How do you determine the domain, codomain, and image from a diagram of arrows?
-To determine the domain, identify all the elements from the set A (inputs). To find the codomain, look at all the possible output elements in set B. To identify the image, check which elements in the codomain actually have arrows pointing to them from the domain.
In the example, how is the function defined?
-In the example, the function is defined as f(x) = x + 1, meaning each element of the domain (set A) is mapped to an element of the codomain (set B) by adding 1 to it.
Why is the element '1' not part of the image in the given example?
-The element '1' is not part of the image because it does not receive any arrows from the domain in the function. Only the elements that actually have arrows pointing to them are part of the image.
What is the difference between codomain and image in terms of their content?

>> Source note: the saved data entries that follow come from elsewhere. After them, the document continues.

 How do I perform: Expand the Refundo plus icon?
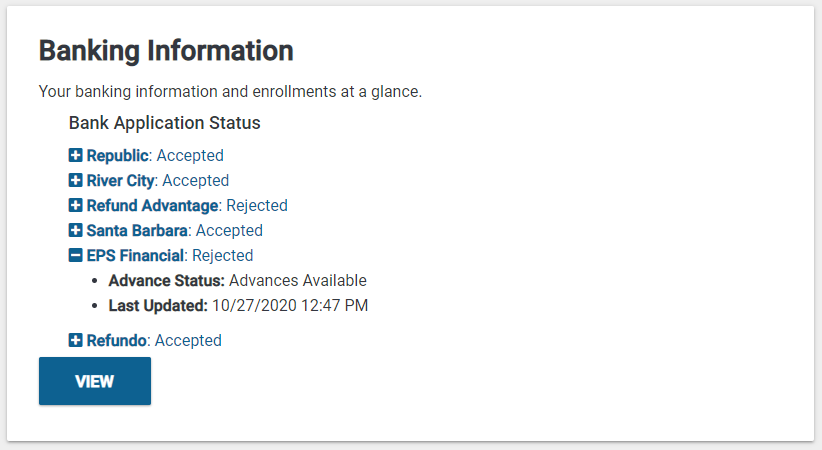[x=76, y=341]
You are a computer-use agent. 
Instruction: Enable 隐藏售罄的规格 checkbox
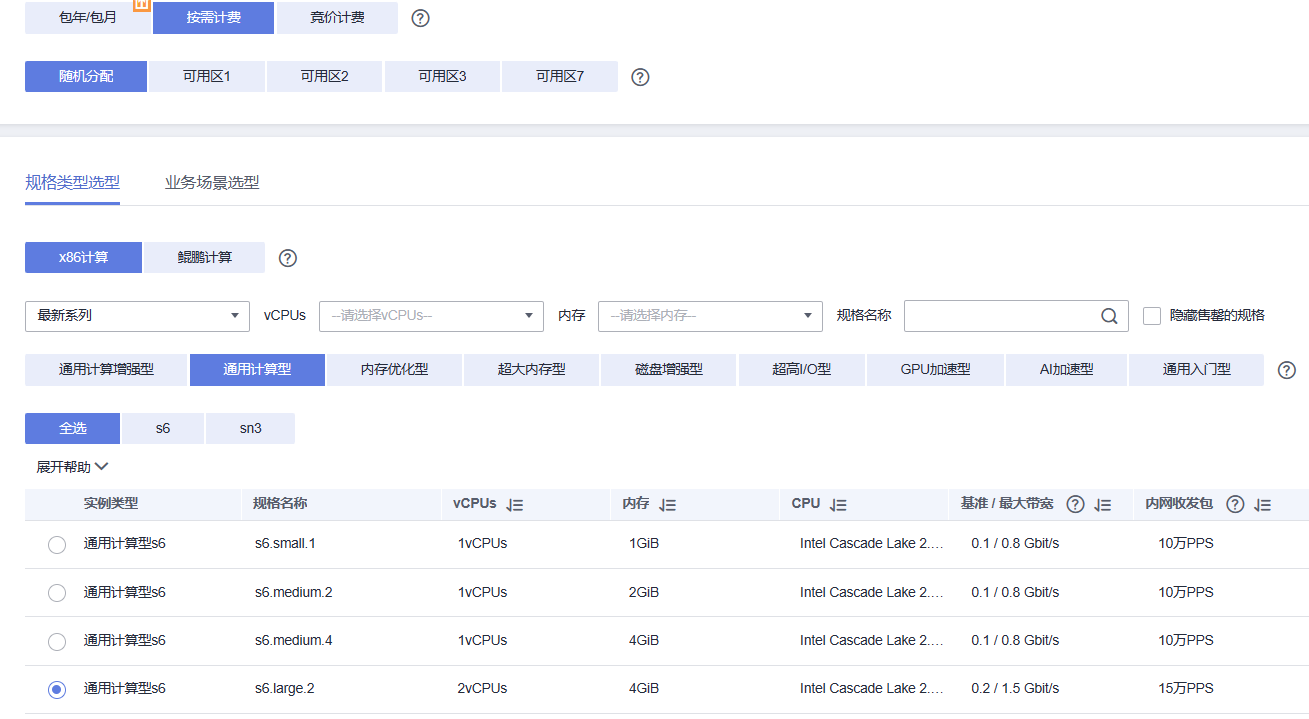click(x=1152, y=316)
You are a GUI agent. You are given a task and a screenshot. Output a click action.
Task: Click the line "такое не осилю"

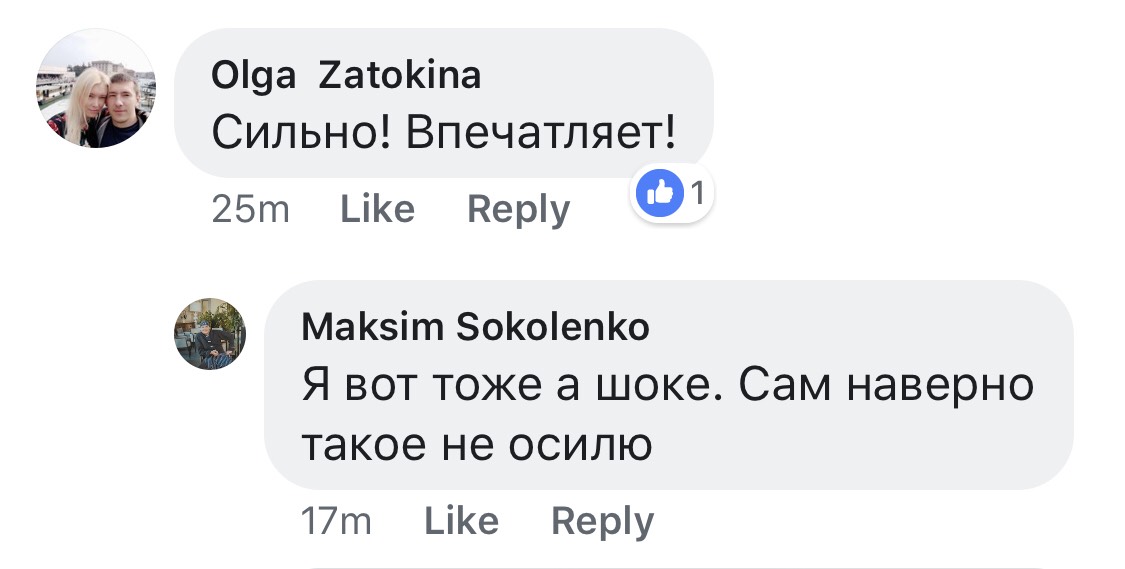pos(476,445)
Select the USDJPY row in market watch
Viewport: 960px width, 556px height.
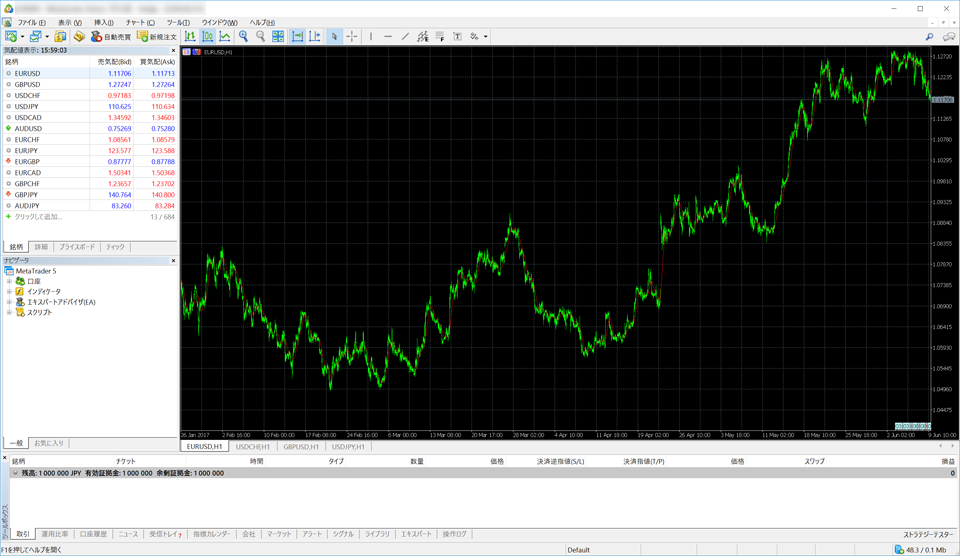pyautogui.click(x=27, y=106)
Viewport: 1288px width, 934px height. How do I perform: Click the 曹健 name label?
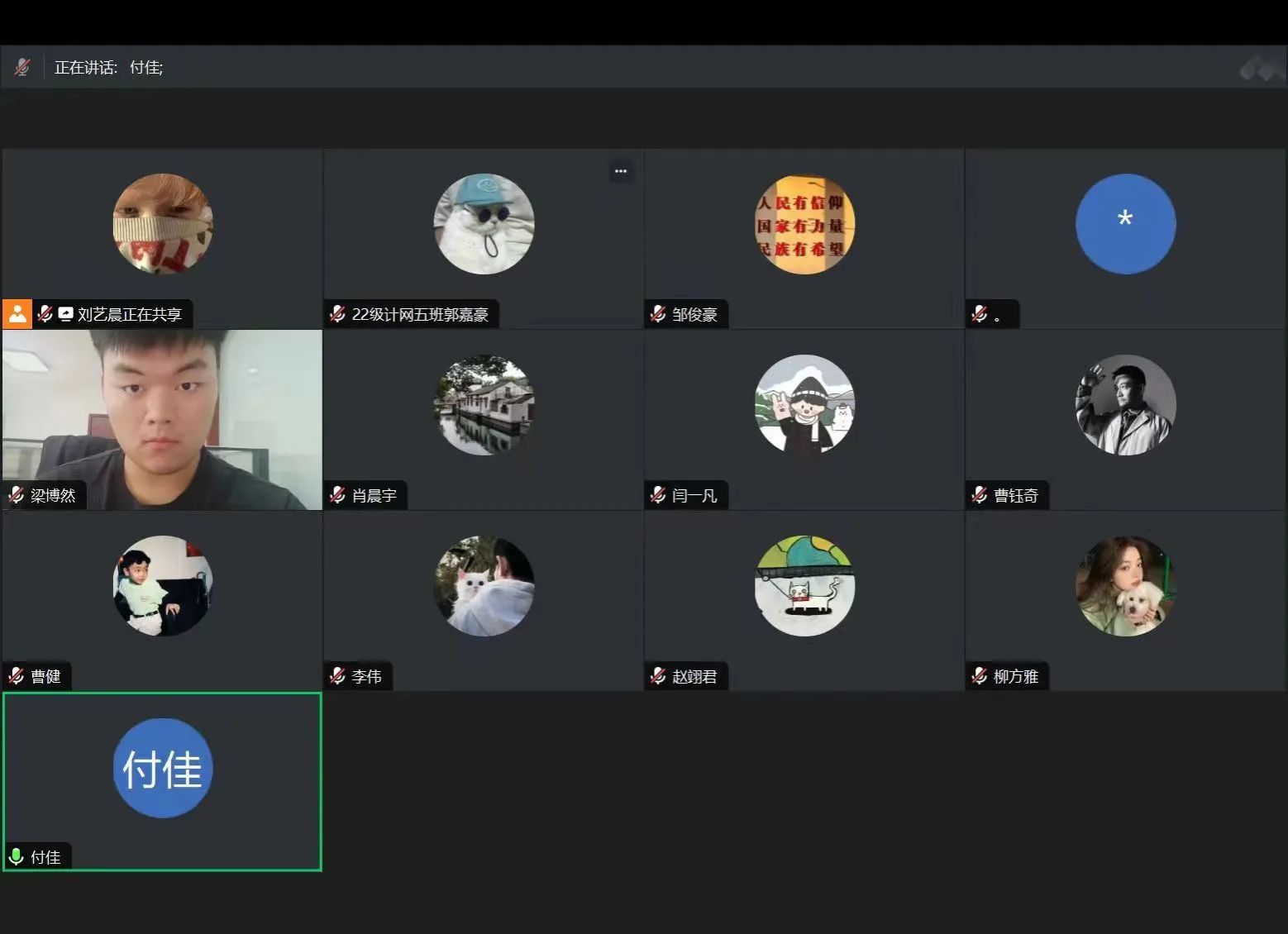tap(46, 676)
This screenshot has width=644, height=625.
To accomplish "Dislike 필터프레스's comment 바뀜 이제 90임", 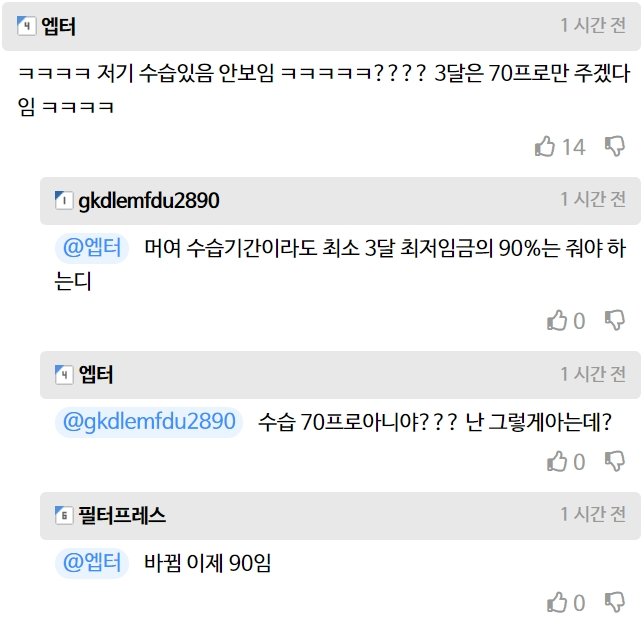I will 615,603.
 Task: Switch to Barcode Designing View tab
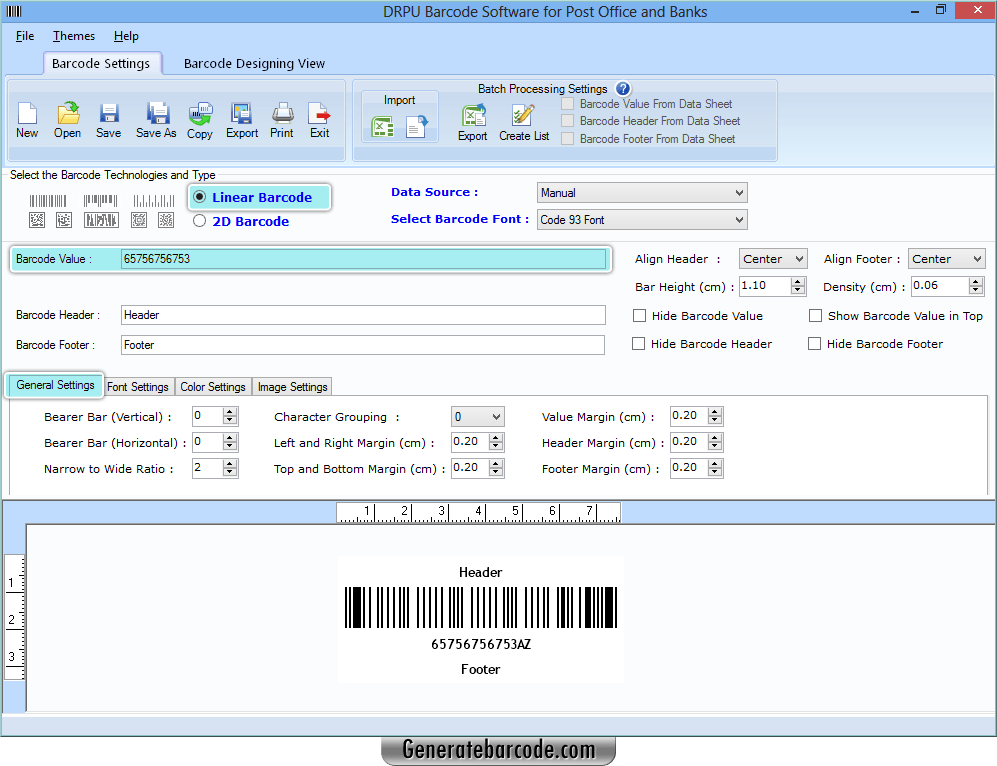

-The codomain includes all possible outputs, whether they are actually produced by the function or not. The image, on the other hand, only includes those outputs that the function actually maps to from the domain.
How would you solve an exercise to find the domain, codomain, and image of a function when given a set of values?
-To solve such an exercise, first identify the domain by looking at the set of input values. Then determine the codomain by examining the potential output values. Finally, find the image by identifying the actual outputs based on the given function and any relationships indicated by the diagram of arrows.